Janaka had a second daughter named Urmila, and his younger brother, Kusadhvaja, had two daughters named Mandavi and Srutakirti. All were of marriageable age. It was soon decided to form a grand alliance between the two royal dynasties by uniting the four sons of the house of Lksvaku with the four daughters of the house of Videha.

'Through marriage we will be joined with ties of love,' pronounced Janaka. In celebration, Dasaratha gave costly gifts and thousands of cows with gold-plated horns to the Brahmans of Mithila. Then sacred fires were lit in a pavilion decorated with flowers, golden dishes, jars of water and earthen bowls full of grains l Priests offered incense and ceremonial articles of worship while intoning sacred hymns from the Vedas.

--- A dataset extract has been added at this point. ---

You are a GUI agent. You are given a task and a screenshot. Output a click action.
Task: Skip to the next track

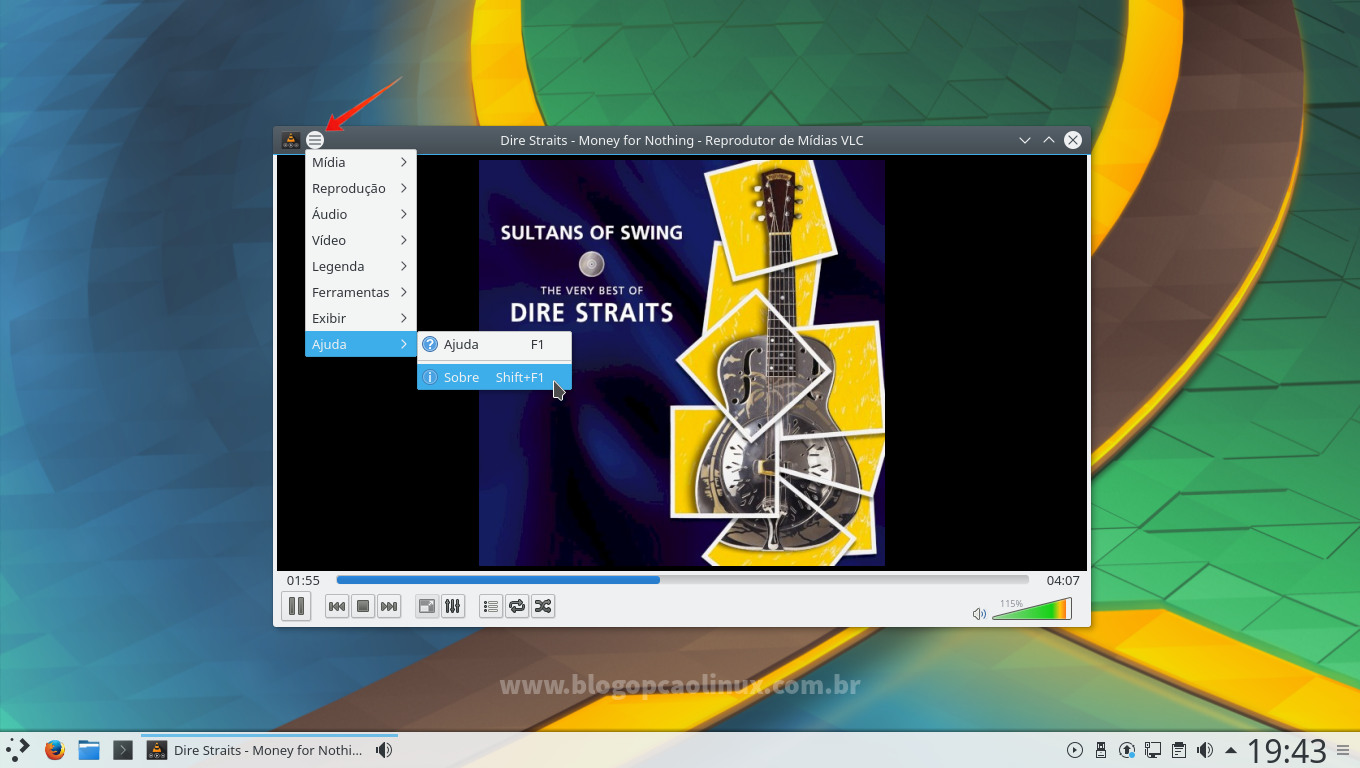click(388, 605)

Sita, dazzlingly beautiful and decorated with priceless jewels, was escorted by her father into the pavilion to take her seat next to Rama. 

'Here is Sita, my daughter and the daughter of the earth, who will help you discharge your sacred duties. Take her hand in yours, Rama. She will ever be devoted to you and you alone and will follow you like a shadow,' announced Janaka. Rama took Sita's hand. Celestial drums echoed in the sky, and flower petals rained down from the heavens. 

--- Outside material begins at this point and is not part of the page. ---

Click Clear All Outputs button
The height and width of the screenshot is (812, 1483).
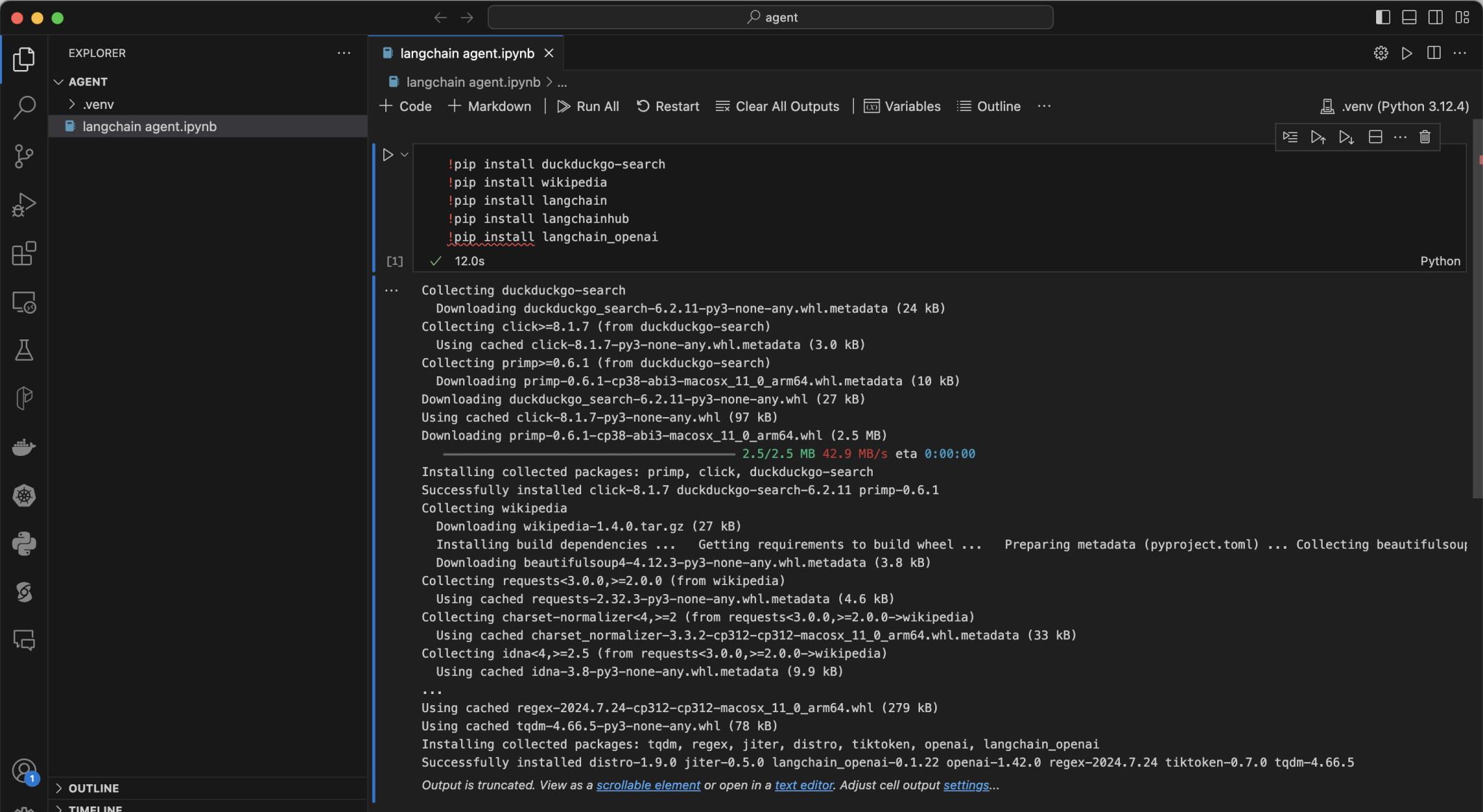click(x=778, y=106)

One by one the other couples were united: Urmila with Lakshmana, Mandavi with Bharata and Srutakirti with Satrughna. The four brothers led their brides clockwise around the sacred fire three times to the accompaniment of singing and the sound of musical instruments. When all was done, the newly-married couples retired to the privacy or their tents, while the assembled hosts of Mithila and Ayodhya celebrated late into the night. 

Rama and his father soon left Mithila in a great procession, laden with gifts of dowry. Vishvamitra departed for the Himalayas, his task complete. The great procession wound its way homeward to Ayodhya, where joyous celebrations were held to welcome the returning emperor and his sons with their brides. Flags and festoons fluttered from tall buildings that looked like the snow-capped peaks of the Himalayas. 

Crowds came out to meet them and threw flower petals on the ground. Dasaratha's queens lovingly embraced the princesses and took them by the hand to their private apartments. The princesses, showing proper respect for their elders and being devoted to their husbands, lived happily in their new homes. 

For Rama and Lakshmana life was kind. In the company of their illustrious guru Vishvamitra, they had made the passage from youth to manhood, had learned the arts of mystic weapons and had gained beautiful wives. They now lived peacefully as dutiful sons and husbands amidst their friends and relatives.